Kanker Ovarium Jadi Ancaman Serius bagi Perempuan Indonesia, Dokter Ingatkan Pentingnya Terapi Pemeliharaan
Bukan hanya kanker payudara yang mengintai keselamatan perempuan, tetapi kanker ovarium juga menjadi ancaman serius bagi perempuan Indonesia.
Dibaca Juga : Pakar Ungkap Kursi Paling Tidak Nyaman di Pesawat, Jangan Pilih Nomor Ini!
Penyakit ini kerap terdeteksi pada stadium lanjut karena gejalanya yang tidak spesifik dan belum adanya metode skrining efektif.
Menurut data yang diterima dari AstraZeneca, pasien kanker ovarium yang telah menjalani operasi dan kemoterapi memiliki tingkat kekambuhan tinggi, terutama dalam tiga tahun pertama. Karena itu, dibutuhkan rangkaian penanganan dan terapi yang terintegrasi sejak awal hingga tahap lanjutan.
“Mayoritas pasien kanker ovarium baru terdiagnosis pada stadium 3 atau 4 akibat gejala awal yang tidak spesifik dan belum adanya metode skrining yang efektif. Risiko kekambuhan setelah kemoterapi awal pun sangat tinggi,” ujar dr. Muhammad Yusuf, Sp.OG (K) Onk, Dokter Spesialis Obstetri dan Ginekologi Konsultan Onkologi, dalam acara edukasi ‘Mengenal Kanker Ovarium dan Terapi Inovatifnya’, Kamis (9/10/2025).
Ia menegaskan bahwa peningkatan kesadaran pasien terhadap proses pengobatan lanjutan sangat penting agar penanganan dapat dilakukan secara tepat. Keberhasilan pengobatan jangka panjang bergantung pada beberapa langkah yang saling melengkapi, seperti pembedahan dengan prinsip zero residu (tanpa sisa tumor yang tampak) dan kemoterapi sesuai interval.

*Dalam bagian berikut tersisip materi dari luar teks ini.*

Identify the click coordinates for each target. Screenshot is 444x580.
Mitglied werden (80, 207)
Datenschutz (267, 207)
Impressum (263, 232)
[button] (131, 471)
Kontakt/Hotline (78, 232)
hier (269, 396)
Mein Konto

Namun, faktor terpenting dalam pengobatan kanker ovarium stadium lanjut adalah Terapi Pemeliharaan (Maintenance Therapy). Terapi ini telah direkomendasikan sebagai standar perawatan oleh pedoman internasional seperti ESMO dan NCCN.
Setelah operasi, pasien disarankan menjalani pemeriksaan HRD (Homologous Recombination Deficiency) dan BRCA (Breast Cancer gene 1 dan 2) untuk menentukan kelayakan menjalani terapi berbasis PARP inhibitor seperti Olaparib.
Sekitar 50 persen pasien kanker ovarium stadium lanjut memiliki status HRD-positif, termasuk yang tidak memiliki mutasi BRCA. HRD merupakan kondisi ketika tubuh tidak mampu memperbaiki kerusakan DNA, dan menjadi penanda biologis penting untuk menentukan terapi lanjutan yang tepat.
Dibaca Juga : Data BPS Tunjukkan Inflasi Cabai Merah Turun, Akademisi: Momentum Jaga Daya Beli Masyarakat
Dengan pemahaman lebih baik terhadap pemeriksaan HRD serta penerapan maintenance therapy, diharapkan semakin banyak pasien kanker ovarium di Indonesia yang dapat memperpanjang masa bebas penyakit sekaligus meningkatkan kualitas hidup mereka.